Фрагмент текста:
Об этом „проклятии отвлеченности“, когда „утрачены сочность, яркость, жизненность, образность, не только типичное, но и характерное“, писал Блок по поводу своей пьесы „Песня Судьбы“ (VIII, 226–227).
Теперь же демонический образ Фаины из „Песни Судьбы“, тоскливо ждущей некоего символического „жениха“, сменился у него „характерной“ и в то же время „типической“, житейски обыденной ч вместе с тем полной высокого драматического накала фигурой героини нового стихотворения.

Ваше задание:
Ответьте по фрагменту о Блоке:
1. По поводу какой своей пьесы Блок писал о «проклятии отвлеченности»?
2. Что, согласно цитате, оказывается утрачено при этом «проклятии»?
3. Кого тоскливо ждет Фаина?
Записи для работы не понадобятся.

Список данных:
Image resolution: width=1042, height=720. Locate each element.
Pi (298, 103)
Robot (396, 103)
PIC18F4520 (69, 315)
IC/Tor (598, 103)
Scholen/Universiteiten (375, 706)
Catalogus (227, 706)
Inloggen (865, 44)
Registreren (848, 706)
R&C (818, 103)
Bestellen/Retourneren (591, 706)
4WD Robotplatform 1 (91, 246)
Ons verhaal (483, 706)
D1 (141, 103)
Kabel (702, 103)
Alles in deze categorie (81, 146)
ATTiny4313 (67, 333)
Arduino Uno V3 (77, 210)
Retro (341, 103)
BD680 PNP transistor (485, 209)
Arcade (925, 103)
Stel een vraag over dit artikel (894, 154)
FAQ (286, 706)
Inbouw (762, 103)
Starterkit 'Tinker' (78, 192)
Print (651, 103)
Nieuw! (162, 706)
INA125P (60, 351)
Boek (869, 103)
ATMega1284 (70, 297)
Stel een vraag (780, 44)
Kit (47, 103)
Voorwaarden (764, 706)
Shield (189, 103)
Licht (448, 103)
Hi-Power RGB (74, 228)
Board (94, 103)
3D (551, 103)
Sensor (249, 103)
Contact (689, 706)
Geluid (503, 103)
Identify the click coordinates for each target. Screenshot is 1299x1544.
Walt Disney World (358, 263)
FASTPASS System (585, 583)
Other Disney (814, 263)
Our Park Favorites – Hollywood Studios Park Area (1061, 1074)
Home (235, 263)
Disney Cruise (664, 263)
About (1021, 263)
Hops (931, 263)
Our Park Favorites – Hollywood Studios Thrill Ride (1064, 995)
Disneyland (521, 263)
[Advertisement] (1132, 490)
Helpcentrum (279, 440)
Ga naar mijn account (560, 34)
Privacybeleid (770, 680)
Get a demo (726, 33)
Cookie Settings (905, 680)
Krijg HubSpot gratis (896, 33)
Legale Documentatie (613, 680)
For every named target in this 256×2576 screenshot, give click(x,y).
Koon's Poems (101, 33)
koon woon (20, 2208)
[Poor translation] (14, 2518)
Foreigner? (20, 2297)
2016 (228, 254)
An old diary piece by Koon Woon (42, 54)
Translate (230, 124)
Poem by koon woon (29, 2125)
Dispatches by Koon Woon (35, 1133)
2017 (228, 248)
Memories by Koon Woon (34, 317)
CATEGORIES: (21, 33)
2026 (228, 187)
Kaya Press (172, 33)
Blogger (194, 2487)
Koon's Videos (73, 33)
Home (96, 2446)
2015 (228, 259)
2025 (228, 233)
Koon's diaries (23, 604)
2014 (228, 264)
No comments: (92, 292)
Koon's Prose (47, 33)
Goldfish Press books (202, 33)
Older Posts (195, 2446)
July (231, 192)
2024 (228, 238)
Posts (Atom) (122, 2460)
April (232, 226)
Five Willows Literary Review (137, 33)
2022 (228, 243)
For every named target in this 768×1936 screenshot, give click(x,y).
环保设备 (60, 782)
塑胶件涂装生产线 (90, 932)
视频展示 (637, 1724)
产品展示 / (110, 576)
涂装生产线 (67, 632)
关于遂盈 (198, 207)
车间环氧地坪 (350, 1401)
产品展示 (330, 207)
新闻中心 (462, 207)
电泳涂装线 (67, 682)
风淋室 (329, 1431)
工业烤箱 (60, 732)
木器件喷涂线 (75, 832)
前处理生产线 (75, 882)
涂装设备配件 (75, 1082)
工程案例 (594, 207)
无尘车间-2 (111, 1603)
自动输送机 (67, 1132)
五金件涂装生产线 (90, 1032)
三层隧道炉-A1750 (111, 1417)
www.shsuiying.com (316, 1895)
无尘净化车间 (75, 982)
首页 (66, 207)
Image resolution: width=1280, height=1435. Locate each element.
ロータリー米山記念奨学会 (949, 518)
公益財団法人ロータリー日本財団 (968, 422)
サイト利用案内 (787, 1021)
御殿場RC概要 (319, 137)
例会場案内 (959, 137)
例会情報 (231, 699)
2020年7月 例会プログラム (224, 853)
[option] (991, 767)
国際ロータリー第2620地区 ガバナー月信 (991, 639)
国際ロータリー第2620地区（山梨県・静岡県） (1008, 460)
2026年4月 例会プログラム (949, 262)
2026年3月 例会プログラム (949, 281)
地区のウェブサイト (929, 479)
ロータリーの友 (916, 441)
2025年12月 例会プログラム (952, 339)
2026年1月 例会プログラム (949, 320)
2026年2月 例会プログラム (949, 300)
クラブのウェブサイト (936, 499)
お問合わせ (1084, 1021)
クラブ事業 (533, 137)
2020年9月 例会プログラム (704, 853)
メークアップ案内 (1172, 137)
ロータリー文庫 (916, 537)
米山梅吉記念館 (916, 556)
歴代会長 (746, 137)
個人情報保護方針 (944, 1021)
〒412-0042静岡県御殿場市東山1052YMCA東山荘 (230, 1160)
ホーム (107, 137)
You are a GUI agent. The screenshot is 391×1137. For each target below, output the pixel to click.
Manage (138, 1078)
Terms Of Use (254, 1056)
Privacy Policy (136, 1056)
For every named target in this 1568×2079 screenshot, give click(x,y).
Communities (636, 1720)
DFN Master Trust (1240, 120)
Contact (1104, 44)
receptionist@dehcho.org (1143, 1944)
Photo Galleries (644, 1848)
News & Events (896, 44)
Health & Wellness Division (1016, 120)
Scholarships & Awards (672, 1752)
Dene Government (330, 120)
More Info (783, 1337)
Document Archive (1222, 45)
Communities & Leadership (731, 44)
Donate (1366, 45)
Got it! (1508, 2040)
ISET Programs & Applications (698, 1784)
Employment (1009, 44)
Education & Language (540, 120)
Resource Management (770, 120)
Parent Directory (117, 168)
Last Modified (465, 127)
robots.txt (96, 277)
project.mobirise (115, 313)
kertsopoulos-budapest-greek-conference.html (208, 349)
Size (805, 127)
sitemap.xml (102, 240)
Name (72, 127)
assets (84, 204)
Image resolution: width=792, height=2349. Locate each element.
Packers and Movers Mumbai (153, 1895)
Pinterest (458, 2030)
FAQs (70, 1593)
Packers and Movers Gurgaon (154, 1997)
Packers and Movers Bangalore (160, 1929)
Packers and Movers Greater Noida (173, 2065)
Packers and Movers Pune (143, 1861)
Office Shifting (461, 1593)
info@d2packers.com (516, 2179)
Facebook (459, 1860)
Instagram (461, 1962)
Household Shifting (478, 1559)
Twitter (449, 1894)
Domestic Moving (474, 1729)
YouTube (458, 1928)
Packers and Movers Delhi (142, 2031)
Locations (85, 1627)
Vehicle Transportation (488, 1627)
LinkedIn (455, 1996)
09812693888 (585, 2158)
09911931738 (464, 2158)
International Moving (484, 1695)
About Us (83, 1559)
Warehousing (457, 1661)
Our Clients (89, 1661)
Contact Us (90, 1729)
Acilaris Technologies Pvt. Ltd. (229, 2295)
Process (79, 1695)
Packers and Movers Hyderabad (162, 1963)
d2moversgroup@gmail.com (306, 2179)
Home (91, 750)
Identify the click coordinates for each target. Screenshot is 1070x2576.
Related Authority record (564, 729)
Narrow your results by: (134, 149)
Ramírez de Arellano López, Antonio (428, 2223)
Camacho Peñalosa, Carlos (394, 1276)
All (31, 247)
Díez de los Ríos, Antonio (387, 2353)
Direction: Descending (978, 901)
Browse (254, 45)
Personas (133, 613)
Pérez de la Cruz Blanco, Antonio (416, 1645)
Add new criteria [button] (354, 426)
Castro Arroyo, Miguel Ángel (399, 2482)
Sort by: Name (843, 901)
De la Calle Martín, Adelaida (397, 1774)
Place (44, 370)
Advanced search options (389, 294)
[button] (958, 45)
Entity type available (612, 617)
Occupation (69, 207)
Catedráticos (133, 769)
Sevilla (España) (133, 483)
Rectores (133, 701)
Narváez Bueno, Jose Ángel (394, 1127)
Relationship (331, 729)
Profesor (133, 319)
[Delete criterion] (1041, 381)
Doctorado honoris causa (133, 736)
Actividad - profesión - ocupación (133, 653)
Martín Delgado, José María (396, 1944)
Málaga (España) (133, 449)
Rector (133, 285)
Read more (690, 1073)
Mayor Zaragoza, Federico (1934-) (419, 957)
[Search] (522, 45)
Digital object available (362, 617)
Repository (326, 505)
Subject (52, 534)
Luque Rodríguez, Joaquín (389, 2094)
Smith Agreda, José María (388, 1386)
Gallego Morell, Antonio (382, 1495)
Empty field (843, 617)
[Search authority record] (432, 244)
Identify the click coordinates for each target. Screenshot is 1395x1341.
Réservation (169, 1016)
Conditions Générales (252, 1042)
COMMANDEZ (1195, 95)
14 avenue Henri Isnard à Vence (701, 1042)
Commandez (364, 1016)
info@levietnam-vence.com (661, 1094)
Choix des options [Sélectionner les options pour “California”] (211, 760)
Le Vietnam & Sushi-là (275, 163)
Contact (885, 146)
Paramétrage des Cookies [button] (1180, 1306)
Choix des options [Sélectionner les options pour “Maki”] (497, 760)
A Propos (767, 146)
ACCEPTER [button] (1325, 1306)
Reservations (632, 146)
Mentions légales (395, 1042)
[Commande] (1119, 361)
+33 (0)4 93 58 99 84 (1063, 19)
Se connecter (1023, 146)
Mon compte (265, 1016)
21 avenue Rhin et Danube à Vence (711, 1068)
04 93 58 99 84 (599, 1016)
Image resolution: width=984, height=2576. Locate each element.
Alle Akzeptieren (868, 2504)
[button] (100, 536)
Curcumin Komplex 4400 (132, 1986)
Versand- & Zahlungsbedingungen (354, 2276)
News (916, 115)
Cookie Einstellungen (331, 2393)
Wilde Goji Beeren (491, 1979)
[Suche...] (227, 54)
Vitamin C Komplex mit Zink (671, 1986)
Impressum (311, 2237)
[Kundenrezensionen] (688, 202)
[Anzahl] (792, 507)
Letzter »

Решение задачи:
1. «Песня Судьбы».
2. Сочность, яркость, жизненность, образность, не только типичное, но и характерное.
3. Некоего символического «жениха».